By BRIAN BLACKSTONE
WASHINGTON — Former Federal Reserve Chairman Alan Greenspan Tuesday brushed back critics who contend that easy monetary policy fueled the housing bubble and ensuing bust, saying, “I respectfully disagree; they’re wrong.”
Mr. Greenspan was asked after a speech to a National Association of Realtors conference whether, in hindsight, he thought interest rates should have risen more when he was chairman earlier this decade.
He responded that housing activity is driven by long-term rates, and not the overnight rates set by the Fed. The housing boom, he added, actually began in 2000, one year before the Fed started cutting interest rates in 2001.

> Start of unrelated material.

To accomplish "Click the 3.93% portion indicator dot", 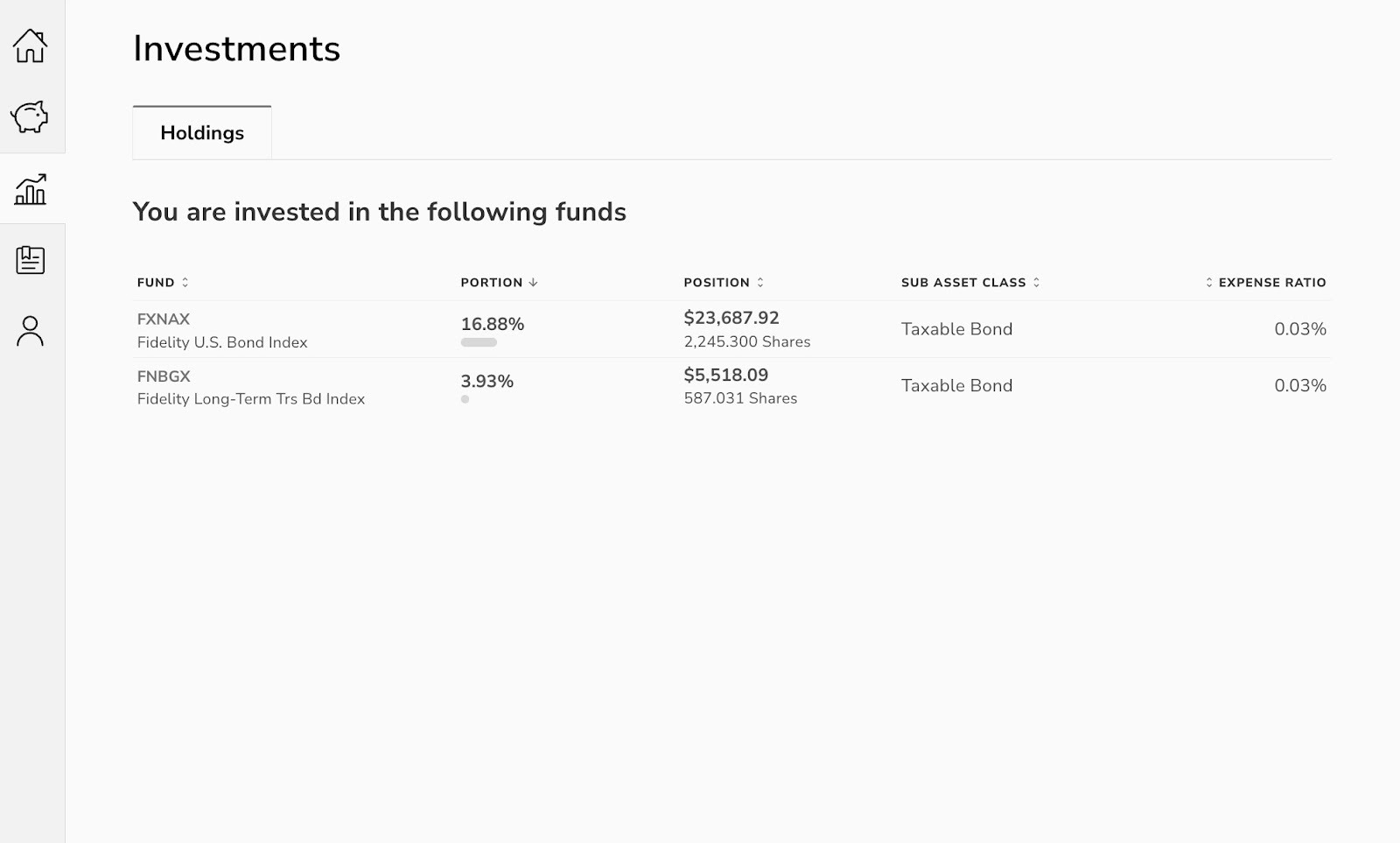I will coord(465,399).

“I think there is a recalibration of financial history that I find very puzzling,” Mr. Greenspan said.
In his speech, Mr. Greenspan said he is starting to see “seeds of bottoming” in the U.S. housing market, though that isn’t reflected yet in home prices.
He called home prices the “Achilles’ heel” of the U.S. economy, “which is otherwise running extraordinarily well in recent weeks.”

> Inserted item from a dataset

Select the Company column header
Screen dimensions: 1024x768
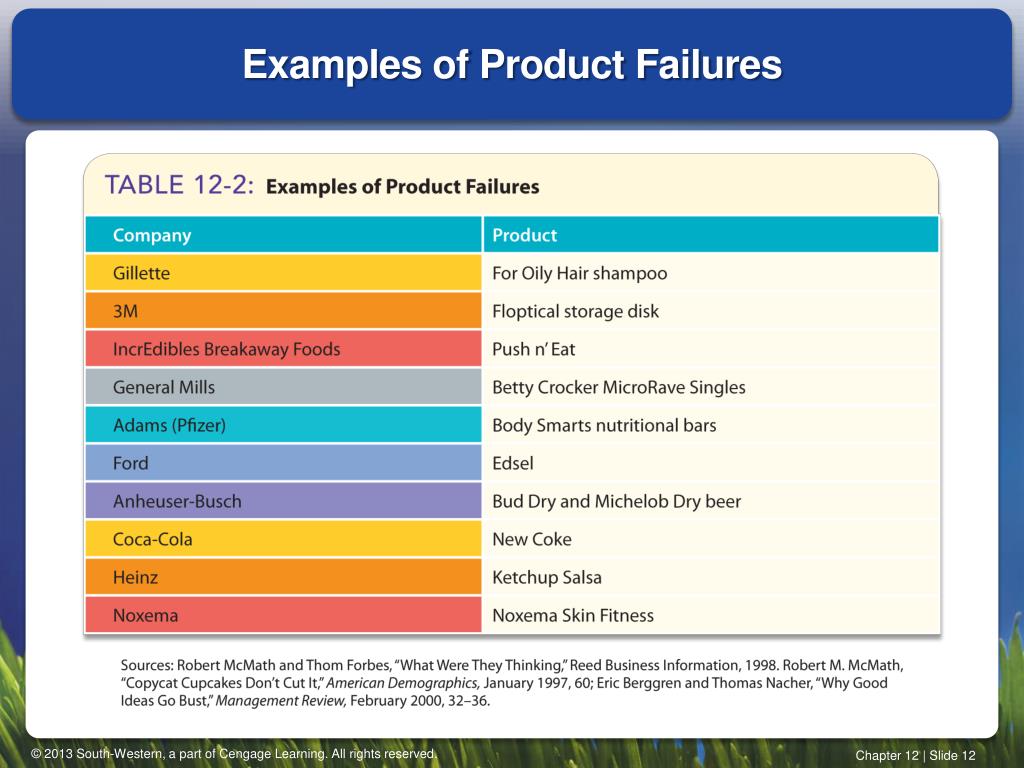click(x=283, y=235)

The economy could withstand a further 5% drop in home prices, Mr. Greenspan said. But if they fall much beyond that, more conventional mortgages will be underwater, he warned.
Commenting on the global nature of the financial and economic crisis, Mr. Greenspan said one surprising feature is how uniform the downturn has been. “For the first time I can recall, the U.S. looked like everybody else,” he said.
Mr. Greenspan added that his “fear” is that “we will draw in our horns” with protectionist trade policies.